→ Activity
Find the lines below in which the string "arrow" occurs. Copy each one.

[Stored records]
*****

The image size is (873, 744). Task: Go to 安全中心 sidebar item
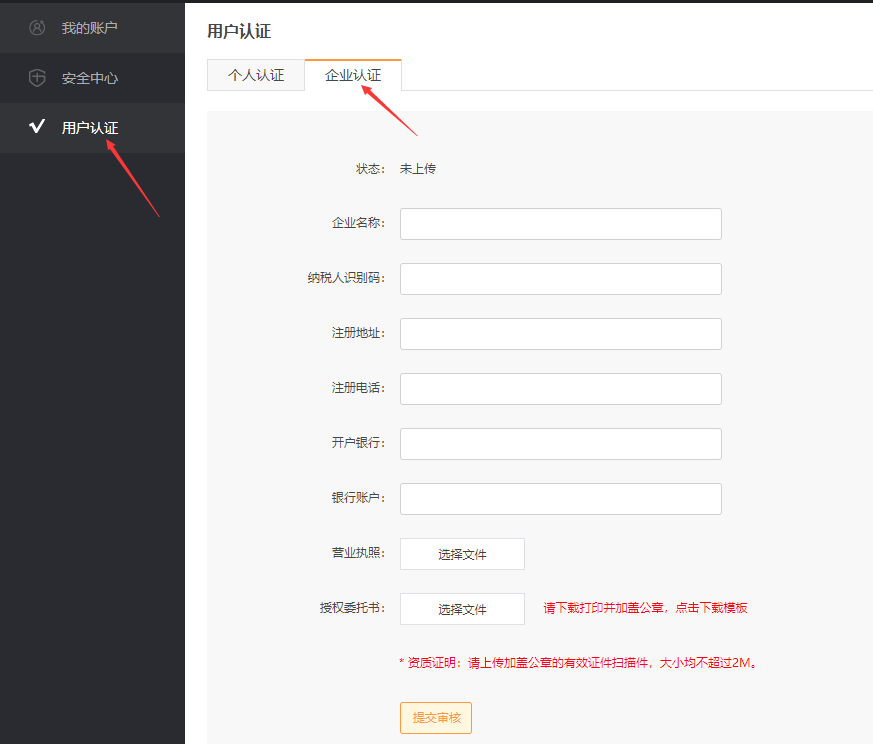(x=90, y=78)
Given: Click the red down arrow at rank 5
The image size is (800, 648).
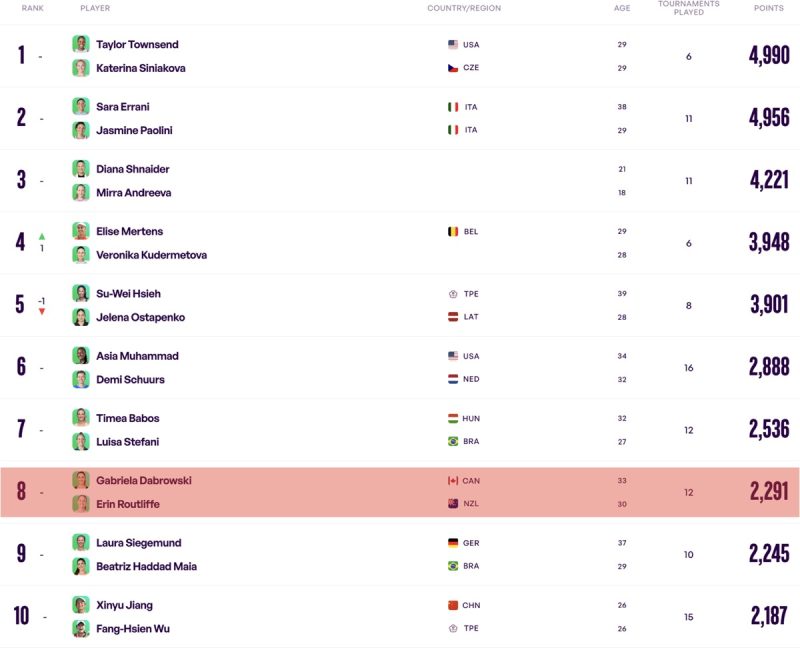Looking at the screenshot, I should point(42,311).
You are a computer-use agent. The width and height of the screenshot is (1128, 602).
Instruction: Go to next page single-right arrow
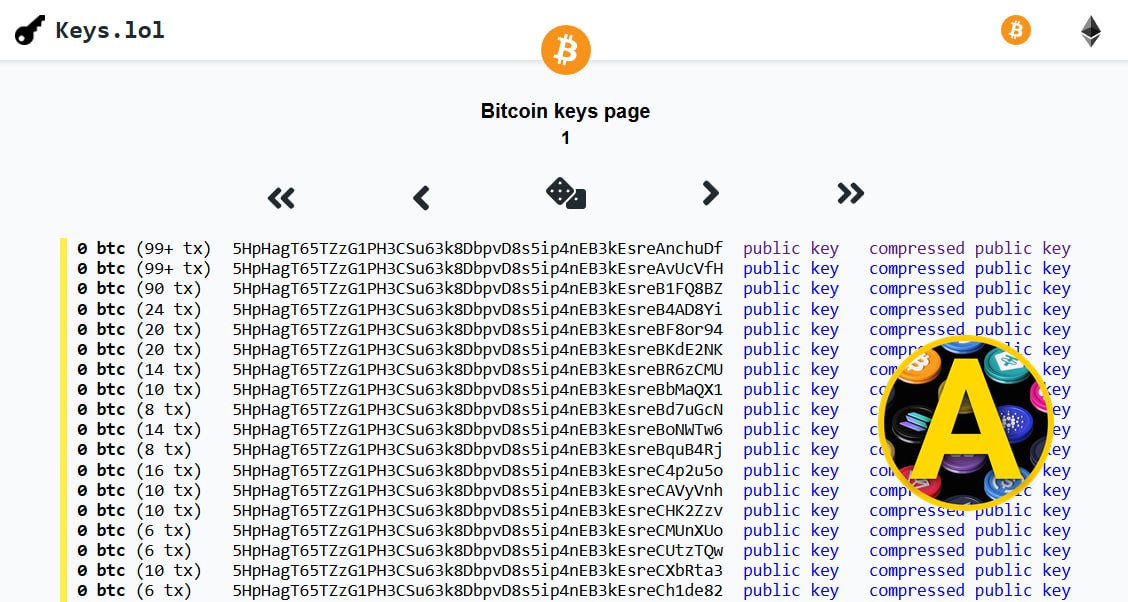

*****

→ Answer space
Given: Click the red down arrow at rank 5
Instruction: Go to next page single-right arrow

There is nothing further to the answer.